Owing to their utilization in many scientific inquiries and technological applications there has been a strong driving force for the development of non invasive, accurate and economical methods for the characterization of liposome dispersions, and, more generally, polymer, surfactant and biomolecular fluids. For the analysis of experimental data and potential applications of these systems, a minimum of size, shape, polydispersity and dynamic properties is needed to determine the total surface area, encapsulated volume and stability of the vesicular dispersion or complex fluid.
Suspensions of self-assembled surfactant aggregates, such as micelles, vesicles, microemulsions and lamellar or sponge phases, can be characterized by a variety of techniques such as: electron microscopy, force microscopy, analytical ultracentrifugation, sedimentation flow field fractionation, viscometry, NMR spectroscopy, gel chromatography and various scattering techniques.
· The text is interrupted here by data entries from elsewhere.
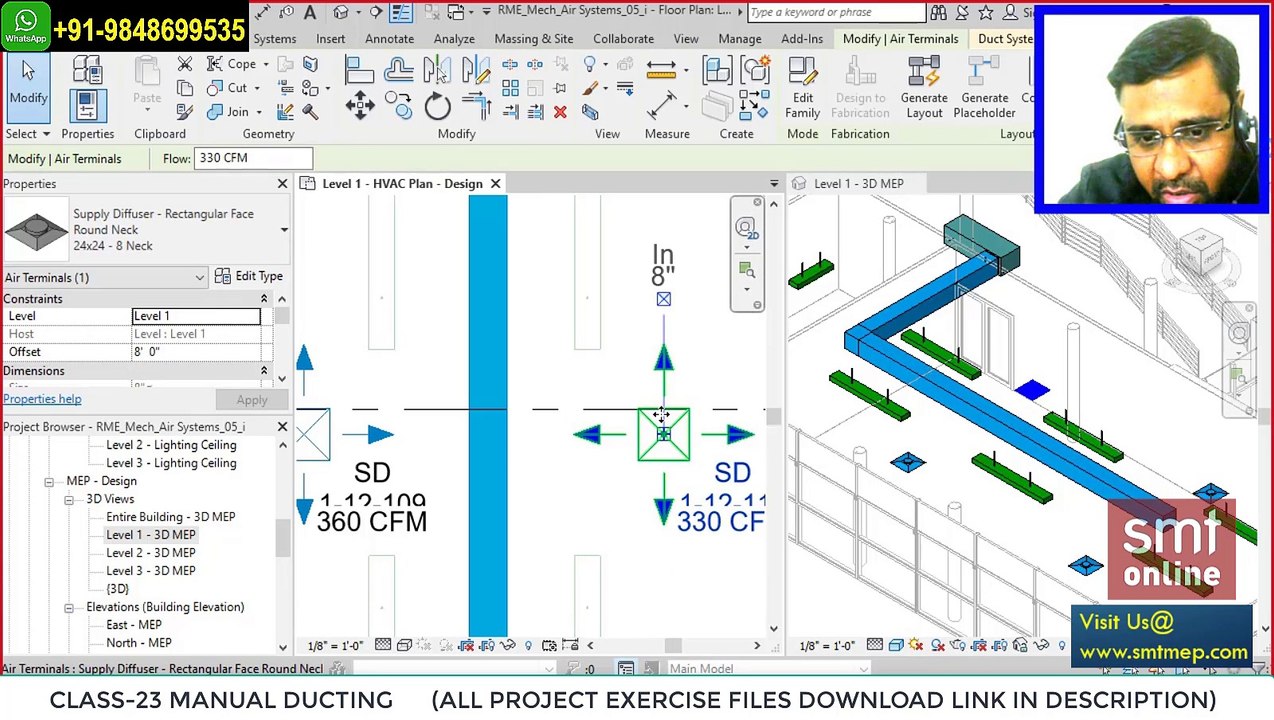Open the diffuser type selector dropdown
Screen dimensions: 1274x720
(284, 230)
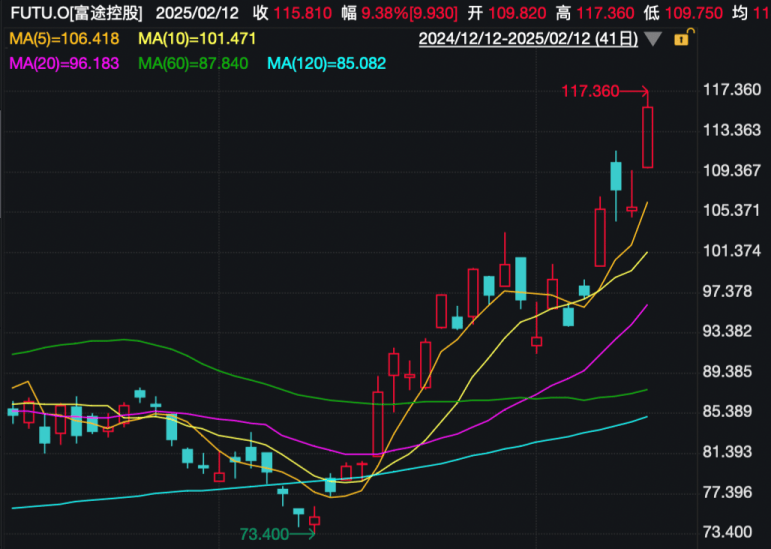Select the MA(20)=96.183 indicator label
This screenshot has height=549, width=771.
click(x=63, y=63)
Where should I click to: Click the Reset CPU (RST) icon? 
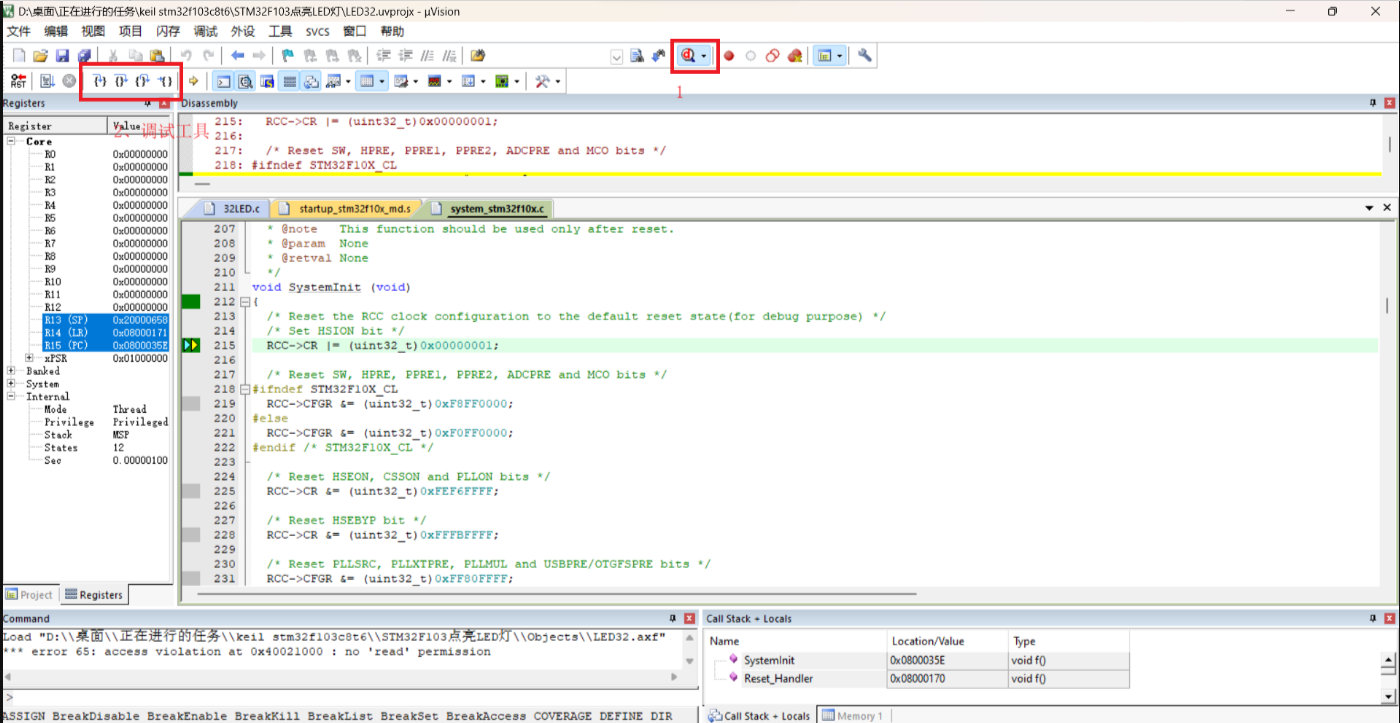(x=18, y=81)
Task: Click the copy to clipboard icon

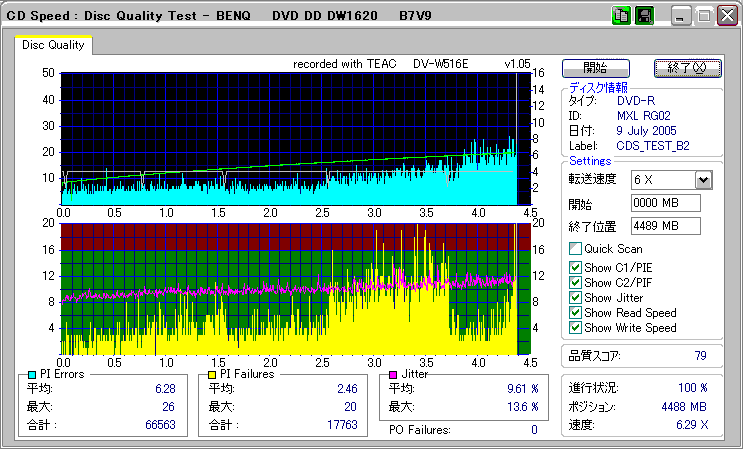Action: coord(620,15)
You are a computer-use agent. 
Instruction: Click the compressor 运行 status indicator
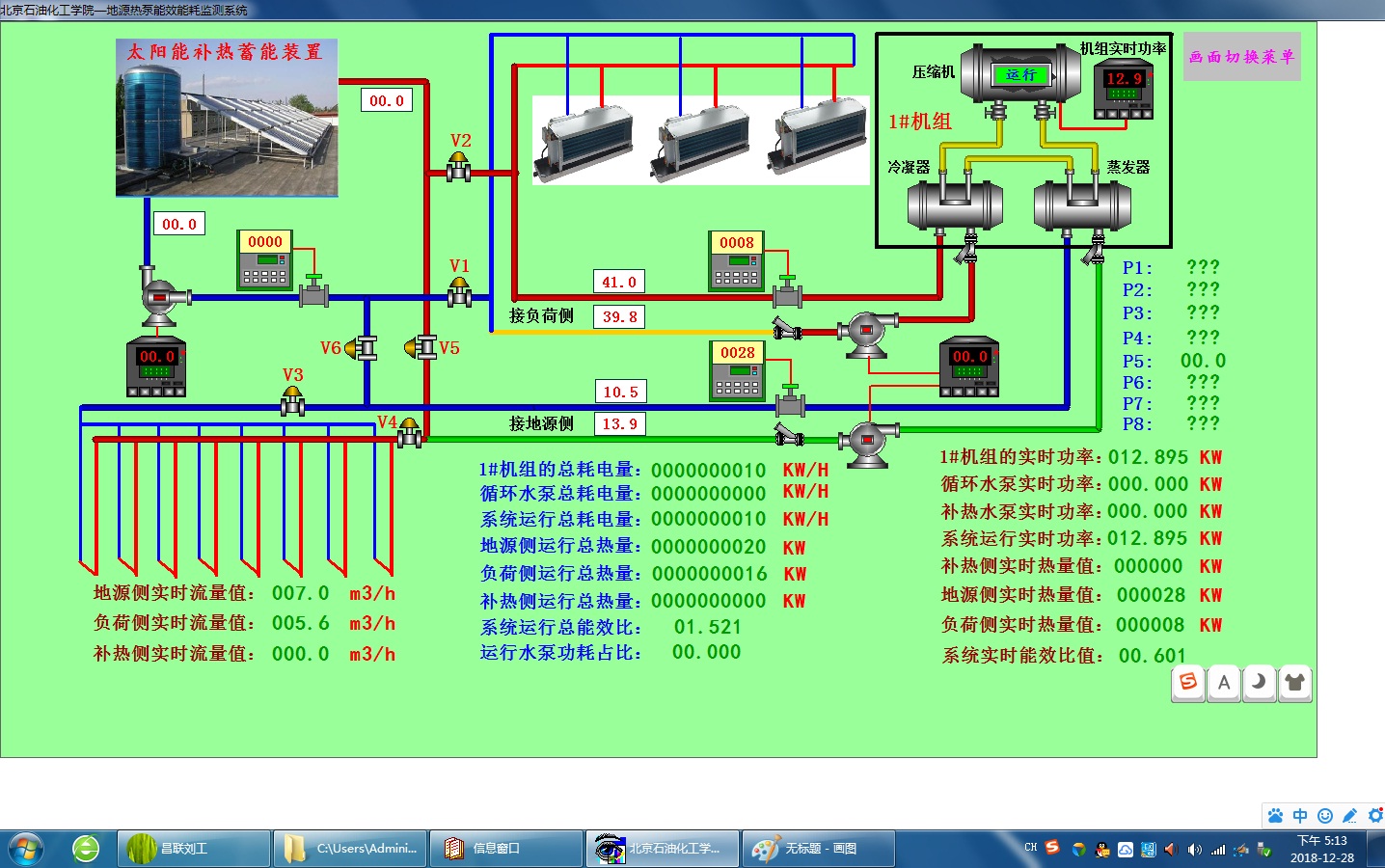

Microscopies offer the advantage of visualization in real space, as opposed to Fourier space in the case of scattering techniques, and therefore are of greatest value when it is suspected that the suspension consists of surfactant aggregates of unusual shape and widely varying size. These techniques, however, require the surfactant aggregates to be analyzed outside of their true aqueous environment and sample preparation protocols may lead to artifacts. The other characterization techniques, including those based on scattering methods, are best applied when the surfactant aggregates are somewhat homogeneous in size and shape or when the dynamics of the system are under investigation.
Our research group has worked extensively on developing static light scattering or multiangle laser light scattering (MALLS) techniques for liposome/vesicle characterization. MALLS measurements indicate that liposomes scatter light within the Rayleigh-Gans-Debye (RGD) approximation, which greatly facilitates the analysis of MALLS spectra [van Zanten & Monbouquette (1991); van Zanten and Monbouquette (1994)]. [Insert Figure] MALLS is particularly powerful in that one can determine both a geometric size as well as a molar mass. Owing to the essentially insoluble nature of double-tailed phospholipids (CMCs < 10-9 M), liposome dispersions can be diluted within a fairly broad concentration range (several factors) with very little, if any, change in the mass distribution of the phospholipids. Serial dilutions allow the application Zimm's graphical technique for determining the mean-square radius, molar mass and second virial coefficient of phospholipid dispersions [van Zanten & Monbouquette (1991)]. [insert figure] One can also utilize simple geometric modeling to estimate liposome wall thickness from light scattering measurements for the case of near size monodisperse liposome size dispersions [van Zanten (1994)]. Owing to its sensitivity to different moments of the size distribution, Zimm's (Debye's) graphical technique can also be used to determine the degree of size polydispersity present in liposome dispersions [van Zanten (1995)]. However, when it is expected that the liposome size distribution is very broad, it is best that such size distributions are determined from a coupled fractionation-MALLS scheme [Korgel, van Zanten & Monbouquette (1998)]. Our current efforts in the liposome/vesicle area focus on monitoring liposome-liposome aggregation and fusion.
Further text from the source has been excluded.